Profitons nous-même de la leçon, et tempérons, à notre tour, après avoir montré ce qu’il y avait d’affinités électives entre Massillon et les hommes du XVIIIe siècle, tempérons ce qu’il y aurait dans la constatation telle quelle de ces affinités, et de trop rigoureux et de sommairement injuste pour Massillon.
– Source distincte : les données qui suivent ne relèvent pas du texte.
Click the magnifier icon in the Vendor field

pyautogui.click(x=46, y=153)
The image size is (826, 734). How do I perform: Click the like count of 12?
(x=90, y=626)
Il va sans dire que l’homme est hors de cause, qui fut, comme l’on sait, l’un des meilleurs, des plus aimables et des plus vertueux en même temps, dont se puissent honorer l’histoire de notre littérature ou les annales de l’épiscopat français. Il faudrait le fixer dans l’attitude indulgente et doucement souriante où nous le montre une anecdote racontée par Bernis, qui fut l’un de ses protégés. « Un jour qu’il montrait à un étranger son jardin de Beauregard et que cet étranger se récriait sur la beauté et la richesse de sa vue : « Venez, lui dit-il, dans cette allée et je vous montrerai quelque chose de plus curieux. » L’allée était fort sombre, et l’étranger lui témoigna sa surprise en ne voyant rien de ce qu’il lui annonçait. — Comment ! lui dit Massillon, vous n’apercevez pas ce jésuite et ce père de l’Oratoire qui jouent aux boules ensemble ? Voilà à quoi je les ai réduits[1] ! » Authentique ou controuvée, peut-être arrangée par Bernis, l’anecdote n’en est pas moins de celles qu’il faut accepter et faire entrer dans l’histoire, parce qu’elle peint vivement un homme. Nous n’avions pour notre part à parler que de l’écrivain et du prédicateur. Or, le vrai malheur du prédicateur comme de l’écrivain et son plus grand tort, dont il n’est évidemment qu’à demi responsable, c’est d’avoir été précédé dans la chaire chrétienne par Bossuet et par Bourdaloue. C’est peut-être aussi, venant après eux, d’avoir voulu, selon le mot de lui qu’on rapporte, prêcher « autrement » qu’eux. Dans une littérature qui n’aurait ni Bourdaloue ni Bossuet, Massillon serait au premier rang : il est vrai qu’il ne serait pas Massillon s’il n’avait été précédé de Bossuet et de Bourdaloue. Tous

  1. Mémoires et Lettres de F.-J. de Pierre, cardinal de Bernis, t. I, p. 76.